Richard Dine January 8, 2013 at 12:38 pm

Interesting post. Two follow-up questions:
1. Do we know what % African Americans were of the fighting force through the course of the Revolution, and how that compares to their % of American society?
2. Were there examples of African Americans using their military service or expertise to secure their freedom or take revenge on their owners?

Shane Bell January 9, 2013 at 8:29 am

Excellent article. Making the distinction between the War for Independence and the concept of the American Revolution is an important one for understanding the implications of independence. Its also interesting how sectionalism became more pronounced after the revolutionary era.

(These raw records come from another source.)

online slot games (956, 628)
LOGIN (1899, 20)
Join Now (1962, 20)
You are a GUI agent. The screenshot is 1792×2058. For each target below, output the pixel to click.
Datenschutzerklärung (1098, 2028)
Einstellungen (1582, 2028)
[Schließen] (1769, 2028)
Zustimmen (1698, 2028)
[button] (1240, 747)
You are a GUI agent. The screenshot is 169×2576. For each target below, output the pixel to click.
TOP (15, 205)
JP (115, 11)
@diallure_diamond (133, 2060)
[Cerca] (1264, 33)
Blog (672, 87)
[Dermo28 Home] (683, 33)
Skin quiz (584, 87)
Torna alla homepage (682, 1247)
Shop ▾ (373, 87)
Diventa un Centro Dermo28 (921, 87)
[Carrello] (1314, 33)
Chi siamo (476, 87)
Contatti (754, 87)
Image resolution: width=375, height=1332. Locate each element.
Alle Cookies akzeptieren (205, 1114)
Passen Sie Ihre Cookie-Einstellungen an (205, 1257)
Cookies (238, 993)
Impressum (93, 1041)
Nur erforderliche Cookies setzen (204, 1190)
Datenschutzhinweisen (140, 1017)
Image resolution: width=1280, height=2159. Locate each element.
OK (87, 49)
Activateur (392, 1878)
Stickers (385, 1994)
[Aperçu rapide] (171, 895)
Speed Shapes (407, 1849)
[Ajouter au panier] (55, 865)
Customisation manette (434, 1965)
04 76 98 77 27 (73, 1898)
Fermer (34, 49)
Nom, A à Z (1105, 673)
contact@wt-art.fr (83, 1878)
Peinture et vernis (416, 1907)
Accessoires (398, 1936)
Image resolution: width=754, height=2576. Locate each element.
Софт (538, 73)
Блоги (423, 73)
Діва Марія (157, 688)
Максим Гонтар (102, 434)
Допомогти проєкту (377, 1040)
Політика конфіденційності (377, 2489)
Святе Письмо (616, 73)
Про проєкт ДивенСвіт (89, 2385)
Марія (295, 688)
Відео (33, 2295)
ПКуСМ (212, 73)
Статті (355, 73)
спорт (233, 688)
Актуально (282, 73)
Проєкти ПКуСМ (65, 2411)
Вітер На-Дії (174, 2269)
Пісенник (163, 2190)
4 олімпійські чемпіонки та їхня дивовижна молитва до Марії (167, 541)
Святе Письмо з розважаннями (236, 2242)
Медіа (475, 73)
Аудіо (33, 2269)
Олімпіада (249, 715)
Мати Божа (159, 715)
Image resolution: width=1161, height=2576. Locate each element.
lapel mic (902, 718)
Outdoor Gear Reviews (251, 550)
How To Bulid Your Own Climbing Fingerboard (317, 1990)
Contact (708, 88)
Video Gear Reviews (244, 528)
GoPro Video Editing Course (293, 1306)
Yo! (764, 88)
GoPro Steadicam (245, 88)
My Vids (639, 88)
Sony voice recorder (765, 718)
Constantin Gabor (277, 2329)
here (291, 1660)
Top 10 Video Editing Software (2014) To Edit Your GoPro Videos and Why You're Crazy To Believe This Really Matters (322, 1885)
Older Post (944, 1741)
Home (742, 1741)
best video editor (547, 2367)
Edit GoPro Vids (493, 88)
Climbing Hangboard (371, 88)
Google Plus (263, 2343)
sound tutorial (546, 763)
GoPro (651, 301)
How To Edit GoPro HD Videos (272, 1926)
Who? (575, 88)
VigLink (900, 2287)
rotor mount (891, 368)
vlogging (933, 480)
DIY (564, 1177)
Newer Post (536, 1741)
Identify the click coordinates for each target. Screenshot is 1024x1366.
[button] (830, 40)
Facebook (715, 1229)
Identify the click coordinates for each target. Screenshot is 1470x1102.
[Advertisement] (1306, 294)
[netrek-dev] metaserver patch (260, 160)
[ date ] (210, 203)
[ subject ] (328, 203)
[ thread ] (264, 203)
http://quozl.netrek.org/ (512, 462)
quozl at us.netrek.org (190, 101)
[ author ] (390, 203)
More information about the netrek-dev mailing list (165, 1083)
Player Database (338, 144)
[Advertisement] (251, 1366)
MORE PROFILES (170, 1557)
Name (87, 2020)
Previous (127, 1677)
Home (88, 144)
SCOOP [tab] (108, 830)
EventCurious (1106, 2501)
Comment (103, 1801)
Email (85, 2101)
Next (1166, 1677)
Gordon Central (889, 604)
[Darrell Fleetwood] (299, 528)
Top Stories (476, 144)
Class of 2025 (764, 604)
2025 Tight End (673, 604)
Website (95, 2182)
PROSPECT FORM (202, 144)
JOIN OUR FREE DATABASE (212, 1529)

Joe Becton January 11, 2013 at 2:05 pm

Very good article and perfect timing we are having the 20th Anniversary of the dedication of the Monument to the Patriots of African Descent at Valley Forge on May 18, 2013. Their is also a monument to the Rhode Island Regiment being constructed in Yorktown , West Chester County New York. As for your question about percentages (that is always a problem) but here are some numbers. In 1775 we have names for 176 Africans fighting in the First actions in Massachusetts. The number went down in 1776 as many African and Indians went into the state militia’s. In 1777 the numbers increased as the General Alexander Scamell’s list of 1778 August has 755 Africans listed but that list does not include the men of Varnum’s brigade who returned to The highland department before Scamell’s count with over 300 Africans named. Finally, it is estimated that over a thousand Africans served on the patriot side at Yorktown Virginia in 1781. That number does not include 500 Africans from the French Colonial Islands or those from New Spain ,Cuba, and Louisiana who fought at the battle of Pensacola in May 1780.
Lord Dunsmore’s Proclamation and Phyllis Wheatly’s poem both contributed to the change in Washington’s decision the allow African soldiers in the Continental Army.
In terms of fighting for freedom? Yes 12,000 to 20,000 Africans escaped to the British many taking up arms in the Ethiopian Regiment, or the Black Brigade. Men like Harry Washington a Corporal in the Black Pioneers or the famous Colonel Tye of New Jersey fought against the rebels. Many others served as servants, laundresses, manual laborers or soldiers working in the Company of Black Pioneers. Some of these folks ultimately returned to Sierra Leone Africa or migrate to Birchtown, Nova Scotia,Canada,London England and New South Wales AUS.